Ein weiteres Gütesiegel erhielt die SWJ vom Bundesverband Breitbandkommunikation (BREKO). Der Lebensversorger hat sich die Auszeichnung „Echte Glasfaser – zertifiziert von Breko“ erarbeitet. Hier hat die SWJ nachgewiesen, dass sie sich für einen schnellen und nachhaltigen Glasfaserausbau einsetzt.
SWJ-Schwerpunkt liegt auf Versorgungssicherheit
„2021 war ein ungewöhnliches Jahr mit großen Herausforderungen und extremen Marktentwicklungen, gerade im zweiten Halbjahr“, berichtet Ulf Kamburg. „Auswirkungen, denen wir uns auch im aktuellen Geschäftsjahr stellen müssen.“
Dabei liegt der SWJ-Schwerpunkt nach wie vor in der Versorgungssicherheit der Jülicher Bürger. Am 30. März 2022 wurde vom Bundesministerium für Wirtschaft und Klimaschutz (BMWK) die Frühwarnstufe als erste von drei Stufen des „Notfallplanes Gas“ ausgerufen.

[Datensätze zum Finden angezeigter Elemente]
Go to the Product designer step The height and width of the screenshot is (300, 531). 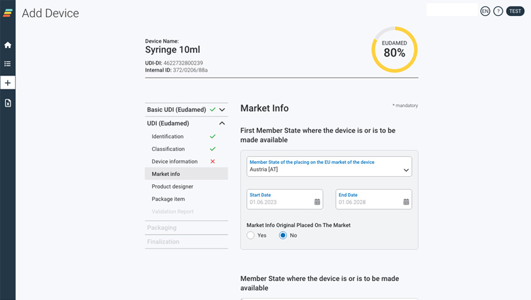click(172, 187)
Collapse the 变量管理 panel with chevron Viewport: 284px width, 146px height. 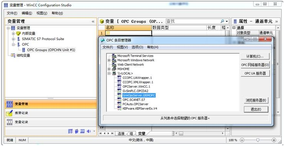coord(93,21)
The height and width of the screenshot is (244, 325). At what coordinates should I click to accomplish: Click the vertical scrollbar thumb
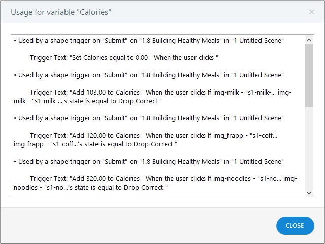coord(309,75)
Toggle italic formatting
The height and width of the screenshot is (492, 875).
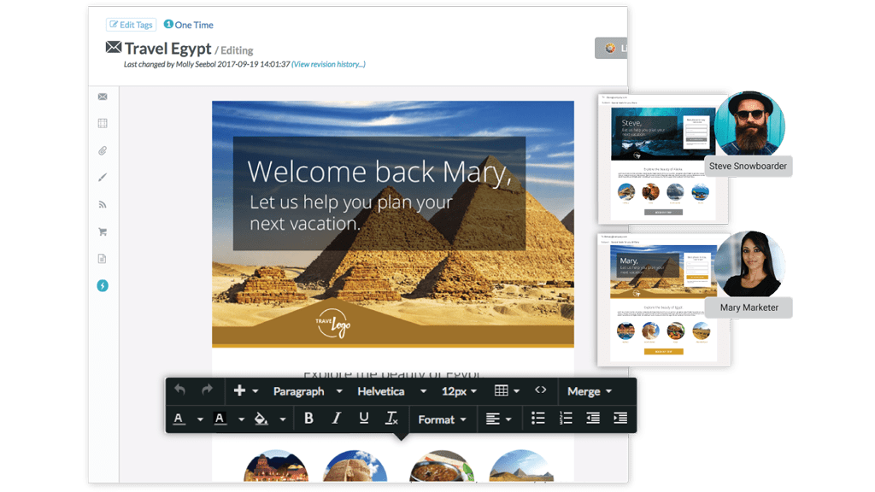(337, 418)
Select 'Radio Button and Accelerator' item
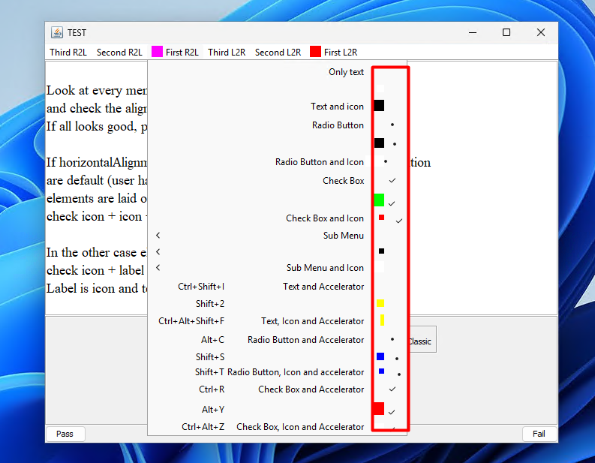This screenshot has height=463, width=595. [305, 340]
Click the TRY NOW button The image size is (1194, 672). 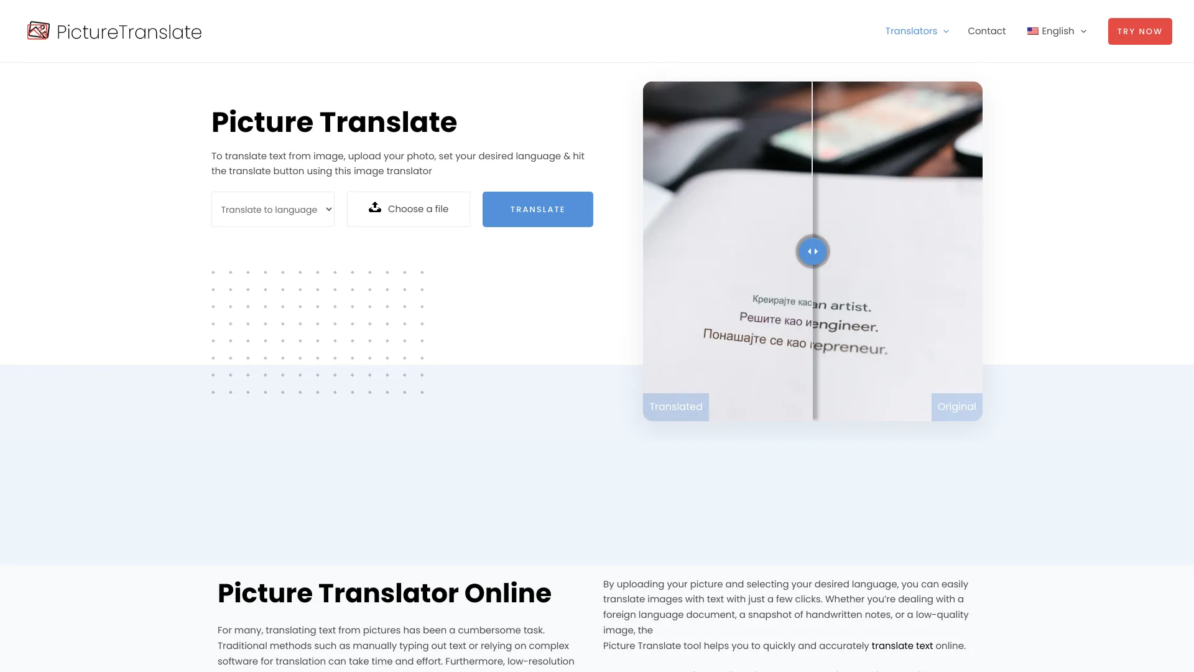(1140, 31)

## AUFGABEN
a. Warum hat die SWJ dem Text über die SWJ zufolge die Auszeichnung „Echte Glasfaser – zertifiziert von Breko“ bekommen? Antworte in ein bis drei Sätzen.
b. Schreibe aus dem Text über die SWJ die Stelle von „Ein weiteres Gütesiegel“ bis einschließlich „nachhaltigen Glasfaserausbau einsetzt.“ wortgetreu ab.
Die Datensätze sind eigenständiges Material.

## LÖSUNGEN
a. Die SWJ hat nachgewiesen, dass sie sich für einen schnellen und nachhaltigen Glasfaserausbau einsetzt. Dafür erhielt sie dieses Gütesiegel vom Bundesverband Breitbandkommunikation (BREKO).

b.
Ein weiteres Gütesiegel erhielt die SWJ vom Bundesverband Breitbandkommunikation (BREKO). Der Lebensversorger hat sich die Auszeichnung „Echte Glasfaser – zertifiziert von Breko“ erarbeitet. Hier hat die SWJ nachgewiesen, dass sie sich für einen schnellen und nachhaltigen Glasfaserausbau einsetzt.